I mean, who has enough self-esteem to go up to a mansion and have the decency to ask for money? Of course, I don't really think she had any considering she ran off our property the minute my parents got home. She probably chickened out, the wimp.

Right now, Sam and I are face-timing on my cracked phonescreen, while I chew on cookie dough ice cream and she spray paints yet another one of her bedroom walls.

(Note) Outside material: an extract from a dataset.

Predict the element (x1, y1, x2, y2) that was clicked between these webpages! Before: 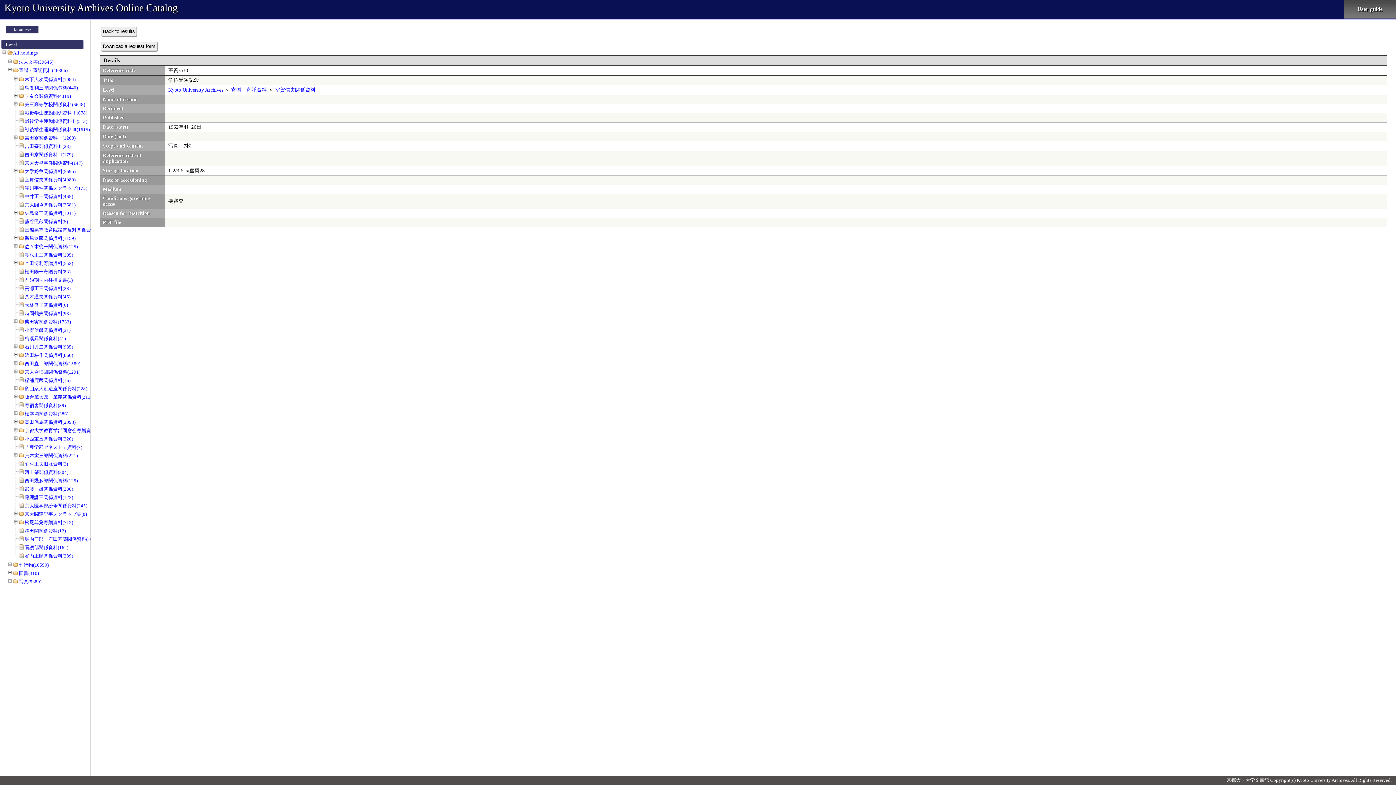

"Why in fucking hell would they lie to you about that?" Sam furrowed her eyebrows in anger as she wrote her name in black over the turquoise paint.

"I don't know!" I huffed after I swallowed yet another spoonful of ice cream. Yum. We usually don't call Violet for important stuff because she's not the most sentimental person on the planet and has everything a person would want.

"Do you even know her name?" Sam's muffled voice echoed through my room as she tied her jet-black straight strands in a tight bun and crossed her arms, looking at me pointedly through the Apple computer I'd gotten her for her sixteenth birthday. Samantha isn't rich, in fact, her father left when she was two and her kind mother, Brielle, works at a gas station during the night. Sam also works from four to eight at my mother's clothing store - she's one of my mother's best employees.